The endless world
「今日はもう遅い、みんなここに泊まっていけ。」
初夢のお爺さんの宗次郎(そうじろう)さんが外に出るのは危険だろうとわたし達を泊めてくれることになった。
「ところで初夢は巫女だってことは知ってるのか?」
「いや、知らない。映世見に落ちるなんてことも把握出来ていなかったから知らせてないんだ。」
「おいおい、そりゃあっちに落ちて大変な事になってんじゃないか?」
「一応俺の遠い爺さんがなんとかしてくれる手筈になっているから大丈夫なはずだ。
」
「そう言えばその爺さんって誰なんだ?いままでの話で行くと普通の人ではないんだろう?」
「安倍清明だ。母を天狐(てんこ)にもつ平城京から平安京に名前を馳せた大陰陽師だ。
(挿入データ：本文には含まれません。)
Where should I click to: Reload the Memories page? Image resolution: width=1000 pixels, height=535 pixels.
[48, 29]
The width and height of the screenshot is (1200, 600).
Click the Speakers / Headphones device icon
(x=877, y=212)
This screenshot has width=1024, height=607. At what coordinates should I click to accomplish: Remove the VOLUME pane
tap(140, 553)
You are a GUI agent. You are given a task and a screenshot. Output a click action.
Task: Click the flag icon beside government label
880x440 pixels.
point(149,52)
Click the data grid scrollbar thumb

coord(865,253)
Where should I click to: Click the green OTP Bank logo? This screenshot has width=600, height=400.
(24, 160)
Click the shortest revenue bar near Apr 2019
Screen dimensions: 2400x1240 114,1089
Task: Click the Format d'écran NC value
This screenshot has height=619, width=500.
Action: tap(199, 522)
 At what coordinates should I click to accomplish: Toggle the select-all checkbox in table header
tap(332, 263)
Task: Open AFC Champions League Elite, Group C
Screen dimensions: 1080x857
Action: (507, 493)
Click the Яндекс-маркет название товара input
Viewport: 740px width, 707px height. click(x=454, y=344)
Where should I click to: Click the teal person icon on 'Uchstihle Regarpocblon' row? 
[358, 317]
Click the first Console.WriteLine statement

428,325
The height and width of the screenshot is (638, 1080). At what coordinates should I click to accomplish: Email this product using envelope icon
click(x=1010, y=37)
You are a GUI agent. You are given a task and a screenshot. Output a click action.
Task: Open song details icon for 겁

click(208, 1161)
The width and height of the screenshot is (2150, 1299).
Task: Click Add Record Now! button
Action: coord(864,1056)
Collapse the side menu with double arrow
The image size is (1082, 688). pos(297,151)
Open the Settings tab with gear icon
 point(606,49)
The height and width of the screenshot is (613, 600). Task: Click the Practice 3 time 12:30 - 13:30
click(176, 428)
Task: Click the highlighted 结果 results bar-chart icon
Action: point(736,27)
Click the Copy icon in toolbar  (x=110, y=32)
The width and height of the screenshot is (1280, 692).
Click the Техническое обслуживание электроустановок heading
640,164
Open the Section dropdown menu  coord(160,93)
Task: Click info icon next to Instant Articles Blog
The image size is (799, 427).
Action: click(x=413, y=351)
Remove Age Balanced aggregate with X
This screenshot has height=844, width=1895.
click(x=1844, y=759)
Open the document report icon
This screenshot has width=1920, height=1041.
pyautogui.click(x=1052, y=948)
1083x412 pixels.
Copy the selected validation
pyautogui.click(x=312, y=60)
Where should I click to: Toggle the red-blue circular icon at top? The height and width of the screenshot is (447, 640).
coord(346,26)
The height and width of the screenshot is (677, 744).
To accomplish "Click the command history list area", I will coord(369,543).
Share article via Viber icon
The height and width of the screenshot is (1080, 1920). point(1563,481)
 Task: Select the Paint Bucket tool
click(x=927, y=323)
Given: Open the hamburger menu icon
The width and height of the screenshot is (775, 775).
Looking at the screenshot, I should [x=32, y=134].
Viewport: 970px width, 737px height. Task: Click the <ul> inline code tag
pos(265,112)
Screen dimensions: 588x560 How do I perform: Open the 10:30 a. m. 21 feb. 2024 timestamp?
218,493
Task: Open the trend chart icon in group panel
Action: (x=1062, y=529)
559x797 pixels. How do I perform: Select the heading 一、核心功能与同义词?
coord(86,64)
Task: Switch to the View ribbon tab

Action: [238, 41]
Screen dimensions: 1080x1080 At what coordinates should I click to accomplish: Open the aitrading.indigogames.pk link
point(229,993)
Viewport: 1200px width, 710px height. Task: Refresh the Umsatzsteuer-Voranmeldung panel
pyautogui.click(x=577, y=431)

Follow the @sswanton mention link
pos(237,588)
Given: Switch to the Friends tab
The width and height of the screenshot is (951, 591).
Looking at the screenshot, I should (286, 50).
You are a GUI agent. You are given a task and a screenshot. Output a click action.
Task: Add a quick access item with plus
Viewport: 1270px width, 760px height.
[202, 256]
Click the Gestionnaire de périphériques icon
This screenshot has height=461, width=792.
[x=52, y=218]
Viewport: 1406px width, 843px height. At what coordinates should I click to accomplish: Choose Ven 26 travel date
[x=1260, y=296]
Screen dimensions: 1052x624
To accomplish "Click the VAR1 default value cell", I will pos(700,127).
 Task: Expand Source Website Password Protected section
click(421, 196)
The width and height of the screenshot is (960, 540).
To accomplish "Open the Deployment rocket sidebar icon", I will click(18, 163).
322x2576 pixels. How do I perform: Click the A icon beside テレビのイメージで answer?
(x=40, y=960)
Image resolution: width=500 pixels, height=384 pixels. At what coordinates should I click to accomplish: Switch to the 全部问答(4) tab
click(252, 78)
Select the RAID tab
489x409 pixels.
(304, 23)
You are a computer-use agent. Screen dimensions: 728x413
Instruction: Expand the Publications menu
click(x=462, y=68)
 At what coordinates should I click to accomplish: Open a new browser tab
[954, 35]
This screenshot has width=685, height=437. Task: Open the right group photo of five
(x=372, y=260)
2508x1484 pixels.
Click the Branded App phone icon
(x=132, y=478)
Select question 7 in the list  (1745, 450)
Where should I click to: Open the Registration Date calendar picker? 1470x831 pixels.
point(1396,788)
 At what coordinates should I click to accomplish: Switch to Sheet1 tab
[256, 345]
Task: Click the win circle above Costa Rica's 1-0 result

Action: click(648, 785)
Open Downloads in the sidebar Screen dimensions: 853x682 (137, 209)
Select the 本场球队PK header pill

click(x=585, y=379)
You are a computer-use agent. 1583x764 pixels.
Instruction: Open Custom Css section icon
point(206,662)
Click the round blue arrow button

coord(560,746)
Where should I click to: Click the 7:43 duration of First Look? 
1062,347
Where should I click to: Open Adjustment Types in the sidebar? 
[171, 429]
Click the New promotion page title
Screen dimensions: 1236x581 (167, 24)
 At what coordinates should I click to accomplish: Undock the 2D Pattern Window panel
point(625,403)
」
「お前の家、その神社だったのか。」
「じゃあ初夢さんは一応安心だね。」
「とりあえず、まずはこっちに出て来ている鬼をどうするか考えたいんだ。丁度皆剣道部だし。」
「純白先輩は大丈夫なの?」
「俺と一緒で戦力外だからサポート役に回ってもらうつもりだ。先輩いいですか?」
「わかった、何をすればいい?」
「まず、正宗、桜良、清香先輩は鬼の消滅係、純白先輩と俺は鬼を呼んで逃がさないように結界を守る係にしようと思う。」
「私にそんなこと出来るのか?」
「結界をはるのは主に俺がするから先輩は囮役と俺の身を守る係をして欲しい。」
「なるほど、鬼を斬る刀はどうするんだ?」
『それなら家にふた振りと小刀が有るぞ。
天草劔(あまくさのつらぬき)、十剣見尚(とつきのみさなお)、玄太刃(くらたちのは)がある。どれも霊刀だから安心だぞ?』
「爺!!」
みんなが声のした中庭を見る。
『よう、明、そっちの様子はどうだ?』
池に映った月から薄らと身体がホログラムのように見えていた。
「皆、俺の爺さんだ。」
『初めまして、皆さん、明が世話になっておる。』
「あ、いえ。「こちらこそお世話になってます。」」
純白先輩と清香先輩が返事をする。